No one has any doubt that Catalonia’s tourist charms are top-notch. In addition to the beauty of its landscapes, the richness of its artistic, cultural and historical heritage and its extraordinary culinary offer, there is a new attraction that is increasingly attracting many tourists. For several years now, interest in the origin of our ancestors has become an international affair and thousands of people cross all kinds of borders to discover their family origins. It is what is beginning to be known as genealogical tourism.

At the Alt Empordà Regional Archive, its manager, Èrika Serna, receives several inquiries every month from all over the world interested in finding out if their lineage comes from any part of the Empordà. After some questions, and after guiding the archivist on what were the traces left by his ancestors, Serna instructs the consultants on how to approach the investigation. “The origin of the requests is very wide and we receive them from Northern Catalonia to America, from many descendants who went to try their luck in Cuba or Argentina”, he explains.

The emigrant spirit that Spanish society has had throughout history can be seen in the growing interest in family origins that archives receive. “The first question we all ask ourselves is who we are and where we come from and, after all, that’s what people do when they go to our archive”, confesses the researcher.

Those interested are people who take advantage of their holidays to discover the territory and allocate a day or two to visit these three documentaries and the places where their ancestors lived. “They not only aim to discover their origin, but also to discover the territory where their ancestors lived”, says the archivist.

The tourists are pulling the strings and “they are excited to see how their old relatives are recorded in documents such as the population register”, says Serna, who adds that on many occasions the visit ends at the cemetery, when they discover where they were buried.

Eduard Armengou and Joaquim Sangrà are two fans of genealogy who decided to invest in research in this field.
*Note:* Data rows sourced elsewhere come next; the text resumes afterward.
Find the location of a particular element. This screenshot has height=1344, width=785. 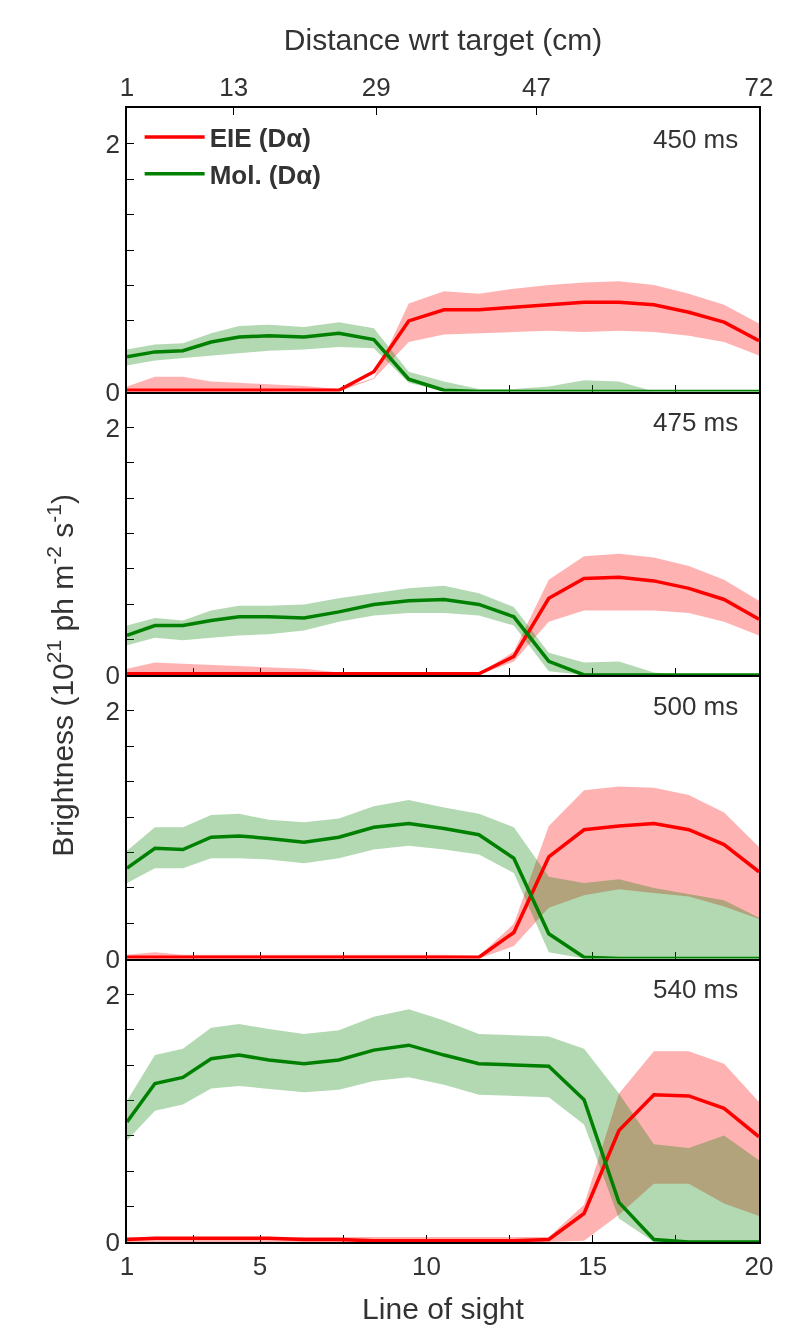

legend-label: EIE (Dα) is located at coordinates (260, 138).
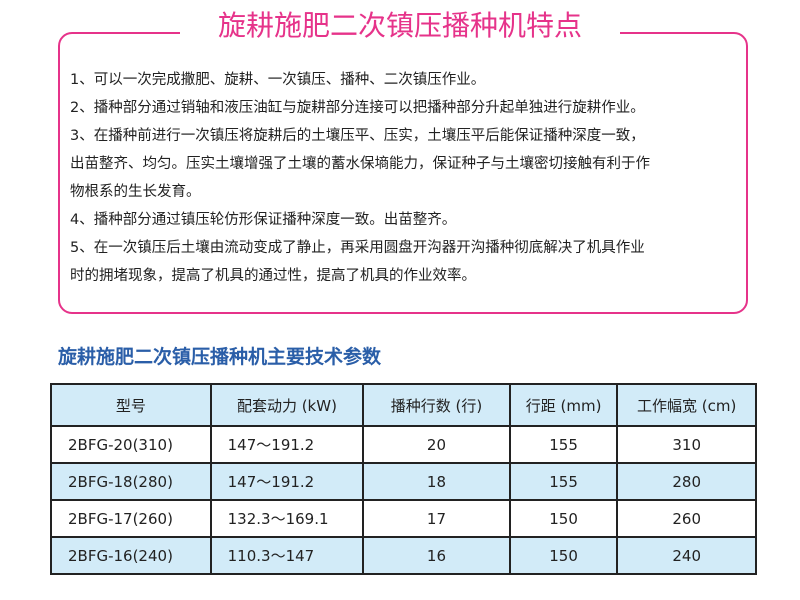 This screenshot has width=800, height=600. Describe the element at coordinates (686, 556) in the screenshot. I see `cell-width: 240` at that location.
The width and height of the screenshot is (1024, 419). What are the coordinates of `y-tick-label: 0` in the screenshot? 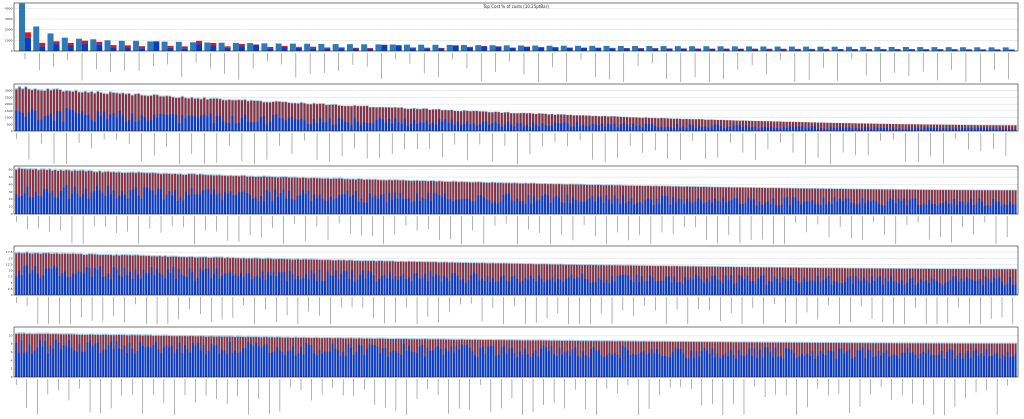 It's located at (12, 295).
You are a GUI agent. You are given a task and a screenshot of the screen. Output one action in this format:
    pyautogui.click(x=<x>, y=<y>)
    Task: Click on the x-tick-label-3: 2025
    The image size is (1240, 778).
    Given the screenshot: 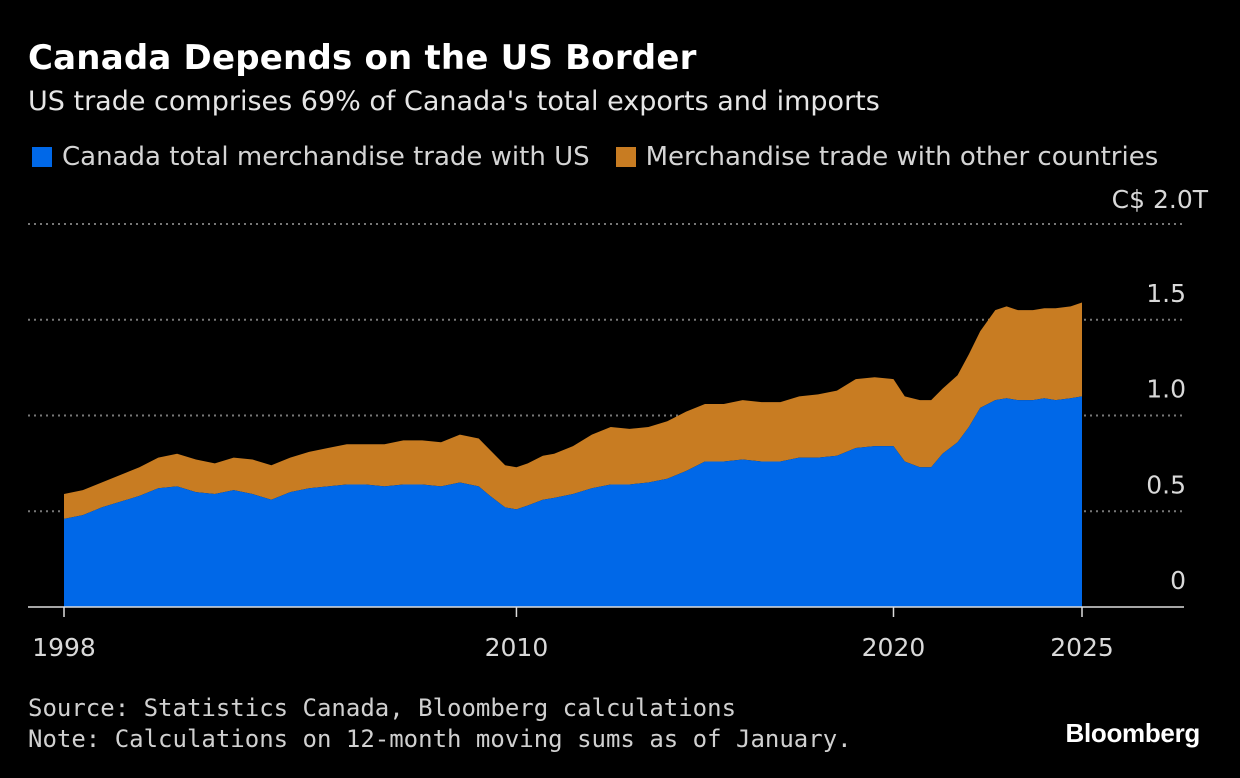 What is the action you would take?
    pyautogui.click(x=1082, y=648)
    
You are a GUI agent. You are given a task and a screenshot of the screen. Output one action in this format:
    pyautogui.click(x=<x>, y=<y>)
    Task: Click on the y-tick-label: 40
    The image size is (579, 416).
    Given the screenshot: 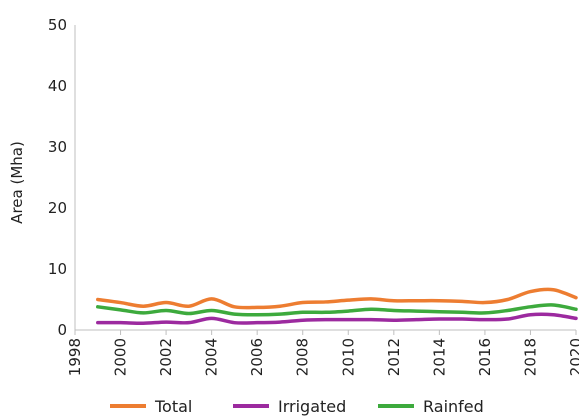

So they created Turisgen, a non-profit organization that provides genealogical studies capable of going back up to five or six generations on average. And that’s not all, this tandem also offers a series of tourist routes in the form of guided tours of those areas, places, farmhouses, towns and cities with which their ancestors had some relationship. “A very interesting way to discover the territory and those corners that once meant something to our relatives”, explains Armengou. The routes they offer depend on the nomadic spirit of the individuals and the number of corners where they interacted.

The requests they receive, in equal parts between direct orders and gifts for friends or family, are delivered within a year, after consulting documentary sources, such as notary archives, town halls, agrarian chambers, civil records and parish documents .

And among so much research it is not surprising that Armengou and Sangrà have come across interesting anecdotes that reveal the importance of some family members. “It’s common for someone to come to us with the intuition that an ancestor of theirs got in touch with the nobility of the time and give us some clue as a starting point and manage to figure it out.” And it is in these cases when, in effect, it can be discovered that a great-great-grandfather was butler to King Sol at the French court itself or that some descendants of another client were the last landlords of Serrallonga, the well-known Catalan bandit.

“Family heritage is lost as people disappear”, so they encourage all those who show some concern about their origins to recover their memory and honor their ancestors, as if it were an immaterial good, since they have helped shape the individuals we have become.